Source records below:
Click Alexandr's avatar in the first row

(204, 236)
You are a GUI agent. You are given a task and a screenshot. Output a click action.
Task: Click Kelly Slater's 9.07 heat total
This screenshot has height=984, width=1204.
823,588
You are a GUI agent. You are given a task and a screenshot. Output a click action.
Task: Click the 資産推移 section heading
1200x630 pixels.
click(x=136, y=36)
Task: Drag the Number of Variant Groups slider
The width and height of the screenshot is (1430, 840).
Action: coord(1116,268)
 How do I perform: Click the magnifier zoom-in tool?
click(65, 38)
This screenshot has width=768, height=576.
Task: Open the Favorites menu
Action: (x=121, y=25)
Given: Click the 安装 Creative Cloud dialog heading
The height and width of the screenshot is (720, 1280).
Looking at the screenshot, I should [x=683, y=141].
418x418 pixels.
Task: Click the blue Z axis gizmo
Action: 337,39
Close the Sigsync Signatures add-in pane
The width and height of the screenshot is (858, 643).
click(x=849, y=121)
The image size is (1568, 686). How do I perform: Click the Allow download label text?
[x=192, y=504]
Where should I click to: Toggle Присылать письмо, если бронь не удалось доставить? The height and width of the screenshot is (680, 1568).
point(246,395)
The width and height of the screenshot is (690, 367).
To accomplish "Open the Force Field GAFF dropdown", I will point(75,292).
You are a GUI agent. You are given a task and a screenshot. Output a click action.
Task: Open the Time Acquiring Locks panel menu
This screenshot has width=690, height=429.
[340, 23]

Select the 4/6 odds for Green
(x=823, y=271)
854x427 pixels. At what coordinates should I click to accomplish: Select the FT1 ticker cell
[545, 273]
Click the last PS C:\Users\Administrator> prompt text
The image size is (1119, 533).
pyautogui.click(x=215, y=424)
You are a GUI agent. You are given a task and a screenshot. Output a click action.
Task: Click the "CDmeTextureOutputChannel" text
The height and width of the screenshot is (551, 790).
End of Source records.
# Task objective:
A word-for-word restatement of the records above from the line containing "The height and width of the screenshot is (720, 1280)." to their final line is all the answer should hold.

# Solution to this problem:
The height and width of the screenshot is (720, 1280).
Looking at the screenshot, I should [x=683, y=141].
418x418 pixels.
Task: Click the blue Z axis gizmo
Action: 337,39
Close the Sigsync Signatures add-in pane
The width and height of the screenshot is (858, 643).
click(x=849, y=121)
The image size is (1568, 686). How do I perform: Click the Allow download label text?
[x=192, y=504]
Where should I click to: Toggle Присылать письмо, если бронь не удалось доставить? The height and width of the screenshot is (680, 1568).
point(246,395)
The width and height of the screenshot is (690, 367).
To accomplish "Open the Force Field GAFF dropdown", I will point(75,292).
You are a GUI agent. You are given a task and a screenshot. Output a click action.
Task: Open the Time Acquiring Locks panel menu
This screenshot has width=690, height=429.
[340, 23]

Select the 4/6 odds for Green
(x=823, y=271)
854x427 pixels. At what coordinates should I click to accomplish: Select the FT1 ticker cell
[545, 273]
Click the last PS C:\Users\Administrator> prompt text
The image size is (1119, 533).
pyautogui.click(x=215, y=424)
You are a GUI agent. You are given a task and a screenshot. Output a click action.
Task: Click the "CDmeTextureOutputChannel" text
The height and width of the screenshot is (551, 790).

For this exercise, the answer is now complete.